Below, journalist and HuffPost Divorce blogger Vicki Larson shares how divorcing in her 40s compared to divorcing in her twenties.

Picture the typical divorcee -- what age is she? Probably not in her 20s; isn't that when women start marrying? Maybe her 30s, but that's when many married women are starting a family. Which brings us to the 40s.

Can there be anything more cliché than a 40-something divorced woman? Isn't that the age when menopause kicks in, when women start losing their sex appeal and sexual appetite? Isn't that when husbands dump her for a younger blonde?

Like the title of so many pulp fiction books and grade-B movies, I was a 40-something divorcee.

It wasn't what I wanted at all, although, true, the words, "I want a divorce" came out of my mouth. I had already been married -- I wed just a few months shy of my 21st birthday -- and divorced a few years after.

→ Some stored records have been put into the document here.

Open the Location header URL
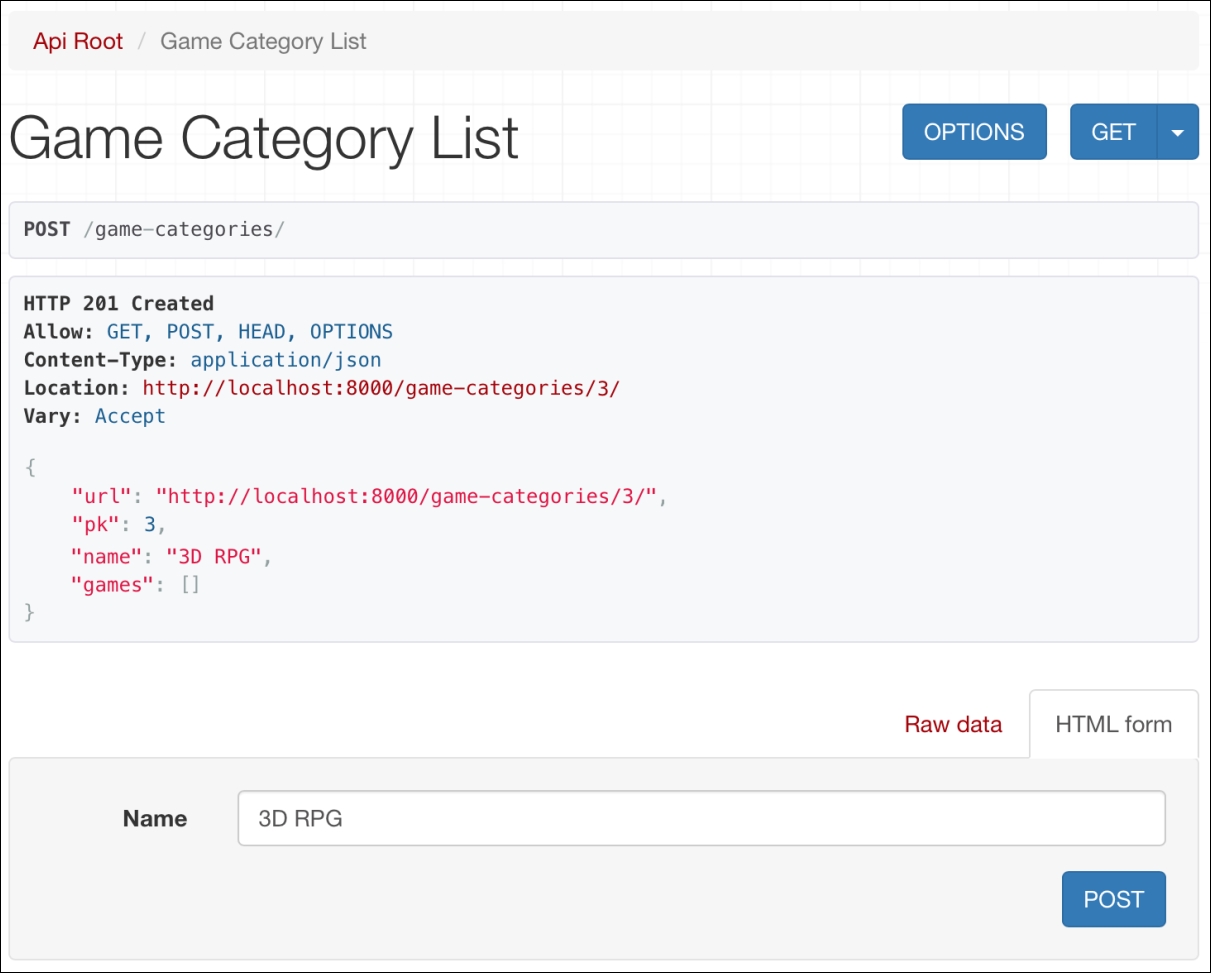This screenshot has width=1211, height=973. tap(381, 388)
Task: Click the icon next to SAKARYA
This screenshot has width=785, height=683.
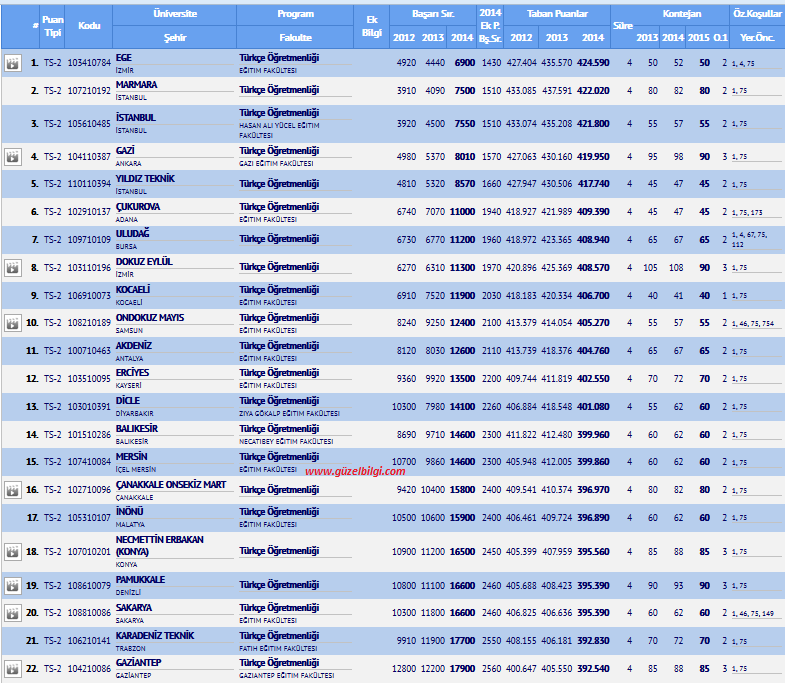Action: click(13, 612)
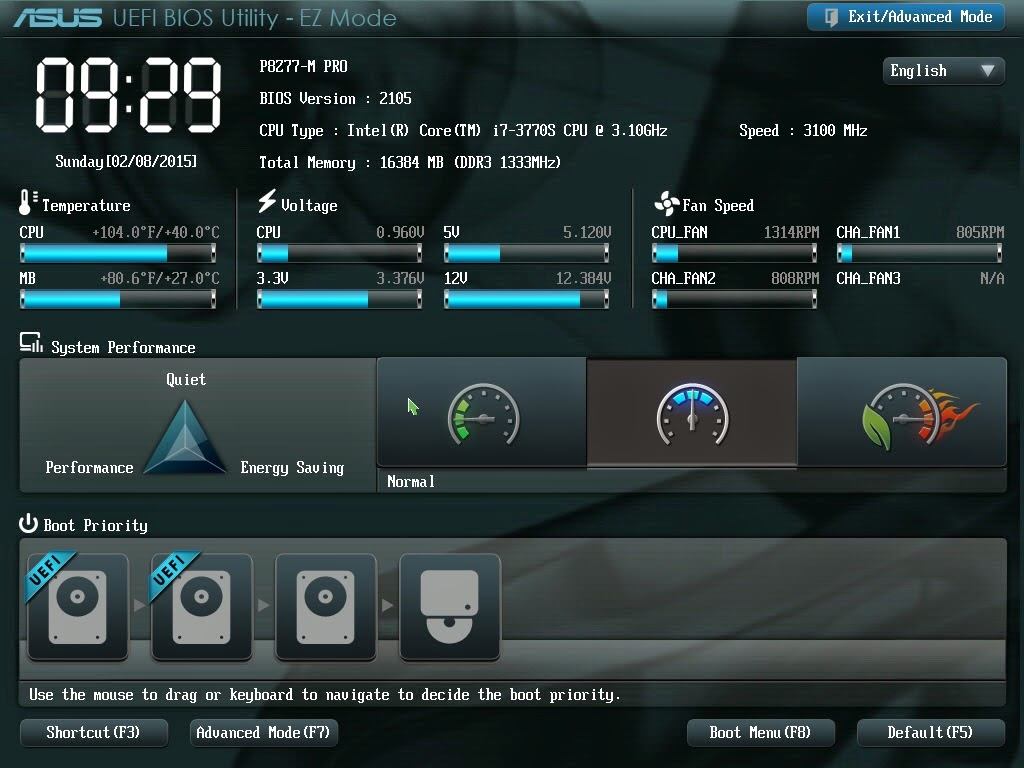Screen dimensions: 1024x768
Task: Click the second UEFI hard drive icon
Action: [x=201, y=608]
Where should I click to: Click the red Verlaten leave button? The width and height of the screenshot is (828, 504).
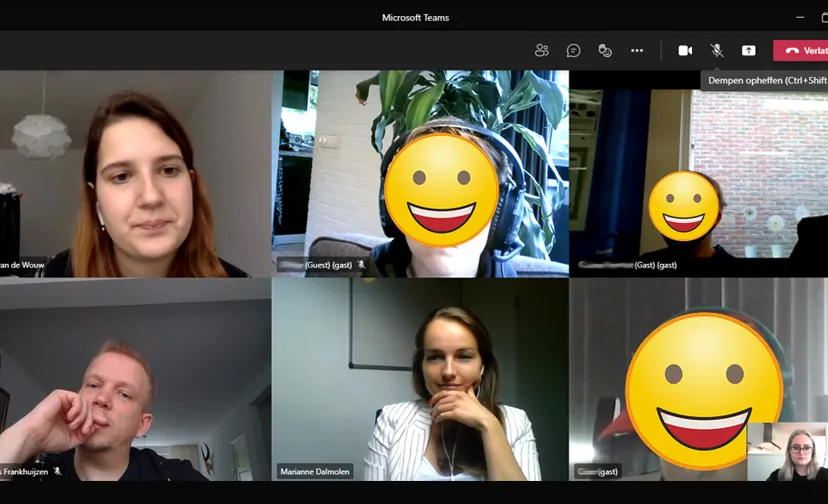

Now, I was entering the special category of "multiple divorcee," which immediately made me somehow damaged and suspect: "Wow, there must be something really wrong with her because she 'failed' twice!"

People blew off my first divorce, although I had the burden of guilt because I wanted out. "Oh, that marriage doesn't count," they told me, along with, "It was a starter marriage," "You were too young anyway" and the particularly disturbing, "At least you didn't have kids."

Now, divorced at age 46, I did have kids, then 9 and 12. I was sad for them and sad for me. Stupidly, I thought, why couldn't he have cheated on me 10 years ago, when I was in my 30s and a little cuter?

The news spread quickly: We were whispered about and judged. There was some sympathy, but also fear: Who's next? It was a valid question because suddenly a lot of my gal friends were divorcing. And while we were extremely supportive of each other during the process, we were acutely aware that we were now somewhat competitors in the dating market.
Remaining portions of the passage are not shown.